Stored items from a collection
[Start of Attachment]

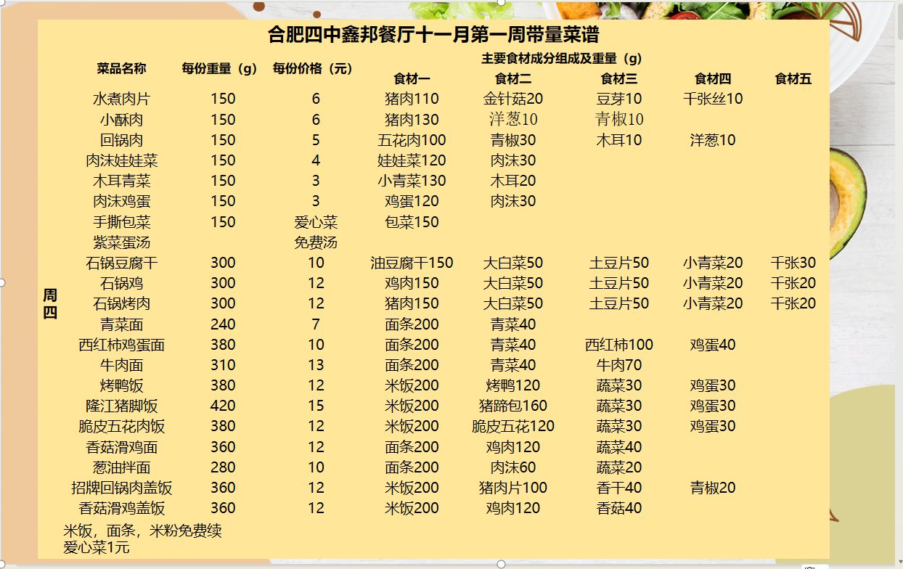Click the 每份重量（g） column header

pyautogui.click(x=220, y=69)
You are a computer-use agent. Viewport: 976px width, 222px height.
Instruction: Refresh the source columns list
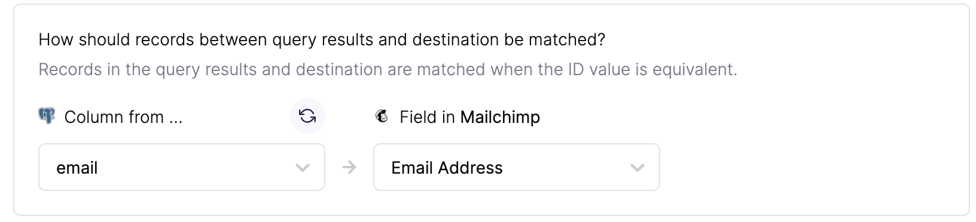click(x=307, y=116)
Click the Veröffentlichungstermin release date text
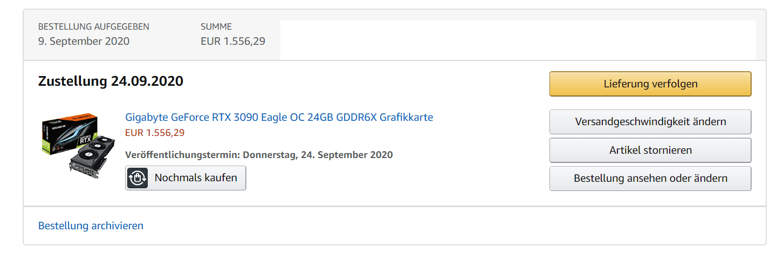This screenshot has height=253, width=777. point(259,155)
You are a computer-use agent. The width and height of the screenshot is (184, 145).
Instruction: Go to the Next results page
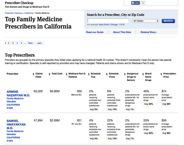point(31,43)
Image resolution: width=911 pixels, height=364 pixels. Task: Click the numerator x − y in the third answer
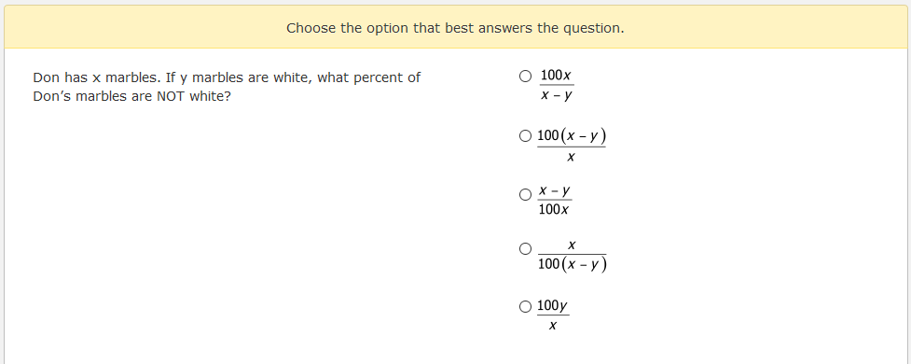pyautogui.click(x=554, y=190)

[End of Attachment]

▶ [Directions]
Only exact duplicates of the lines from the one containing "You are a computer-use agent. Viewport: 976px" through the final line of the entries, both included, are needed, with pictures left out.

▶ [Solved exercise]
You are a computer-use agent. Viewport: 976px width, 222px height.
Instruction: Refresh the source columns list
click(x=307, y=116)
Click the Veröffentlichungstermin release date text
This screenshot has height=253, width=777. point(259,155)
You are a computer-use agent. The width and height of the screenshot is (184, 145).
Instruction: Go to the Next results page
point(31,43)
Image resolution: width=911 pixels, height=364 pixels. Task: Click the numerator x − y in the third answer
pyautogui.click(x=554, y=190)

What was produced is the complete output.